• **INSTRUCTIONS TO FOLLOW**
From the records below, copy out each line that has the word "Switch".
#####
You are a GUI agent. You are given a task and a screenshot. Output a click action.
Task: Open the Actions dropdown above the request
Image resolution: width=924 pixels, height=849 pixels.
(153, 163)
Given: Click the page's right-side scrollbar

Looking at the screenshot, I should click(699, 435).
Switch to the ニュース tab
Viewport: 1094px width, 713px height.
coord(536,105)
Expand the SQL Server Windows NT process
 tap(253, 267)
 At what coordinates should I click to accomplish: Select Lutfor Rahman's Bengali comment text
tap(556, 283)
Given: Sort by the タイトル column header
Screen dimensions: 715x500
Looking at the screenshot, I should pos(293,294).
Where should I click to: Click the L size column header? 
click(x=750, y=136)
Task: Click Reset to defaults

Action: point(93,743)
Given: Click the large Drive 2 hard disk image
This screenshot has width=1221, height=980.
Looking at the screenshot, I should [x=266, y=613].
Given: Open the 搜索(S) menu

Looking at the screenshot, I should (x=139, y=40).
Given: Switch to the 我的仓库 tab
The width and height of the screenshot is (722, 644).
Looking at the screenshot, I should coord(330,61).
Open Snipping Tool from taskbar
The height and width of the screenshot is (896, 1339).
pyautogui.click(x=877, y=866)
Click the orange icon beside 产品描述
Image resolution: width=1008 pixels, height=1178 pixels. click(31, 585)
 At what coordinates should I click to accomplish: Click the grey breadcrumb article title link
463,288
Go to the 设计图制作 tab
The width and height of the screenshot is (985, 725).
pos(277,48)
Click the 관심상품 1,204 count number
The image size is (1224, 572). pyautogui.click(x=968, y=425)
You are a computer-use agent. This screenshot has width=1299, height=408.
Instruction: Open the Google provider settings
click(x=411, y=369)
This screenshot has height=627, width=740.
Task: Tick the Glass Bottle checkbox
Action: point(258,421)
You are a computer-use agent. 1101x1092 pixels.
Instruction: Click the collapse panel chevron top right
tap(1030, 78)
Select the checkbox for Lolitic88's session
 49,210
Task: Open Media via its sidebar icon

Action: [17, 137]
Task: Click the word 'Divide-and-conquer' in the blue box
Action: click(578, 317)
#####
• **RESPONSE BELOW**
Switch to the ニュース tab
Given: Switch to the 我的仓库 tab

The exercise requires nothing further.